Why every company & group needs a central data insight system
The following is a transcript from my recent talk a PyData Berlin — lightly edited for readability.
Full disclaimer — I am co-founder and CEO of Kyso, which is our solution to the issue of undiscovered knowledge from data, a central hub for technical reports. While I will demo Kyso and go through why we think it is the best solution in the end, I am going to make the general argument as to why every company and research group needs a central, formalised, knowledge management system.
First, a little bit about how I got involved in this type of project! I used to work in big research groups, in which the sharing of analytical reports was very messy — which, by the way, I think is only going to get even worse now that everyone is working from home.
I build quantum computers at Cambridge and Toshiba. There was a team of 20 making semiconductor chips. We’d make them, analyse the data, and then simulate the chips to make them more efficient. The big problem was that we had no central system for sharing and collaborating on the results.
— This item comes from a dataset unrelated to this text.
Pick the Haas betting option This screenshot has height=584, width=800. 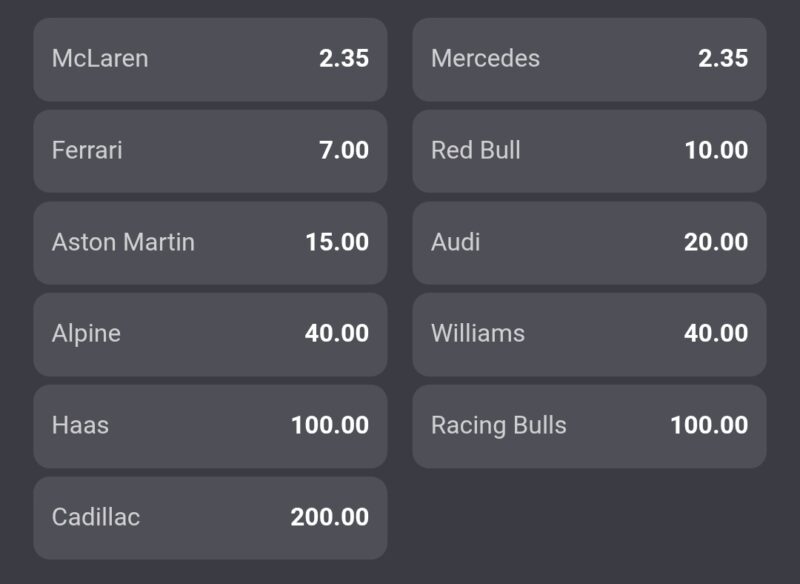click(210, 426)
Some of us were doing analysis in Jupyter notebooks, some in R, pasting graphs into PowerPoint, which would get presented to the boss once, subsequently get dumped into a folder and never get seen again. There was no systematic way of sharing and maintaining our projects. Because of this, our team wasn't leveraging data science efficiently.
Discovery vs Sharing
The first major point of distinction I have to make is the difference between sharing and discovery. We all share analyses, typically one-to-one. We screen share, email, make presentations, discuss results on slack, or over a coffee.
But these insights get siloed within all these different sub-groups. Alice shares with Bob, but the chain stops there. Allowing people to discover your work is really really important because someone else could benefit from these privately-shared insights, someone Alice hadn’t even thought of.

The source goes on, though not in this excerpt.